Description
Is your feature request related to a problem or challenge?
Modern Macs / Apple Silicon (and Intel 12th gen processors) make a distinction between Performance (P
) and Efficiency (E
) cores.
https://developer.apple.com/news/?id=vk3m204o
Recent Apple Silicon like A13 Bionic has both high-performance cores (P cores) and high-efficiency cores (E cores). These different core types allow you to deliver apps that have both great performance and great battery life. To take full advantage of their performance and efficiency, you can provide the operating system (OS) with information about how to execute your app in the most optimal way. From there, the OS uses semantic information to make better scheduling and performance control decisions.
Intel 12th gen chips have this feature too, for example:
https://www.intel.com/content/www/us/en/gaming/resources/how-hybrid-design-works.html
Intel® Core™ desktop processors integrate two types of cores into a single die: powerful Performance-cores (P-cores) and flexible Efficient-cores (E-cores). Both types of core have a different role.
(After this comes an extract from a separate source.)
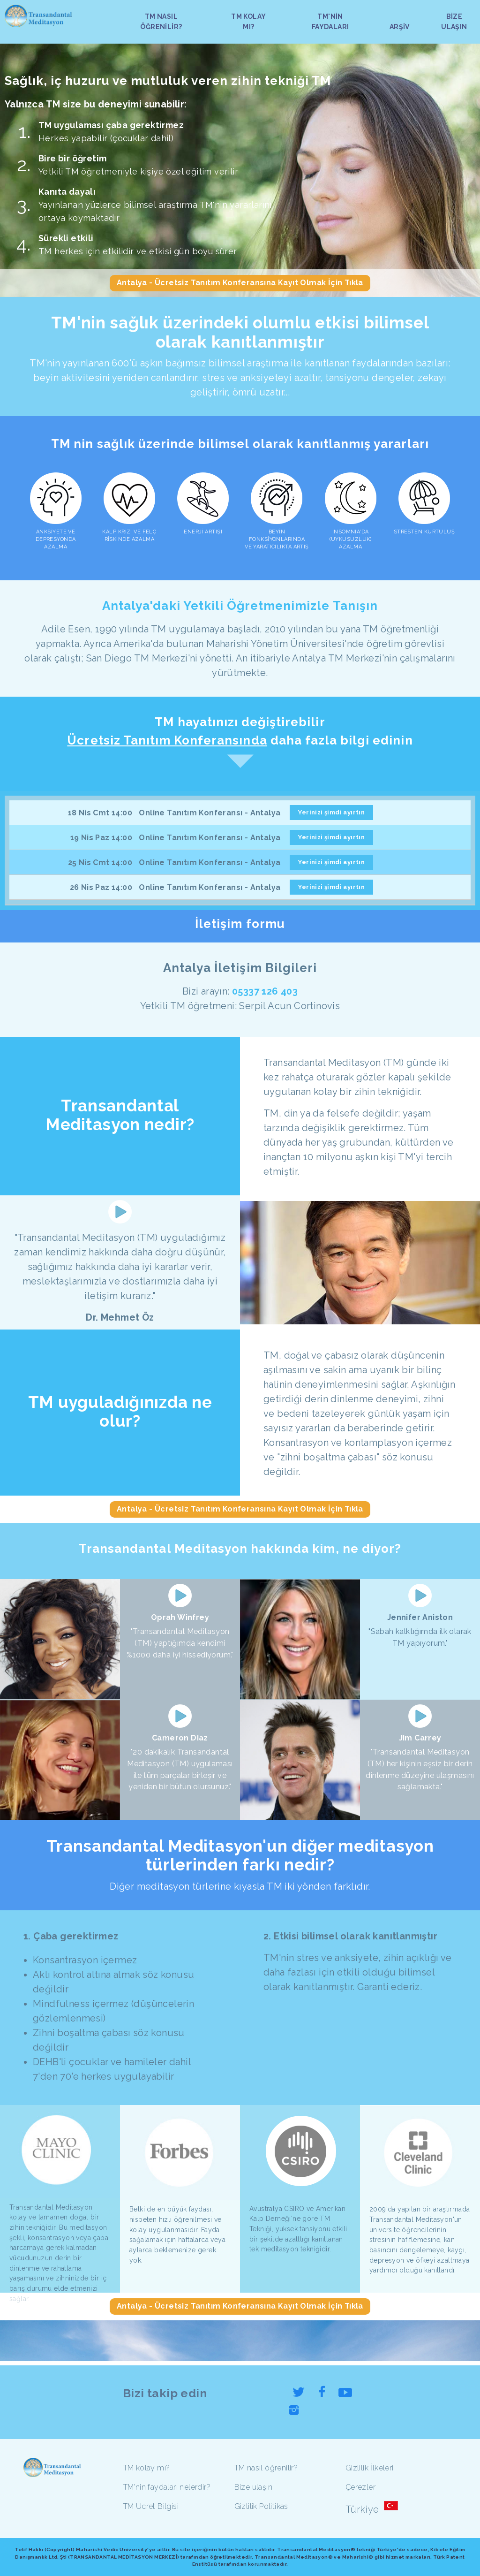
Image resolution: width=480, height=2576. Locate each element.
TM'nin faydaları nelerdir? (166, 2487)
DataFusion currently evenly partitions work between cores, and does not distinguish or take advantage of the different kinds of cores. This could lead to less than optimal throughput as the (slower) efficiency cores would be given as much work as the faster power cores, leading to the power cores being idle sometimes
@pepijnve may be seen this manifesting as inconsistent behavior / profiling on #16398
Describe the solution you'd like
Ensure DataFusion runs on architectures with this hybrid P
/E
design efficiently.
I don't know what this means exactly
Describe alternatives you've considered
Note sure. Maybe we can follow the ideas from Mac:
We may also have to have support in tokio 🤔
Additional context
@pepijnve brought this up on a PR where we are seeing performance variability
🤔 now that I write '10-core MacBook', I'm wondering if the 10 core part is where my variability is coming from. That's 6 performance and 4 efficiency cores. Ideally DataFusion keeps the CPU bound work on the perf cores, and uses the efficiency ones for IO. I had been wondering about that and NUMA effects already. A topic for a different thread though.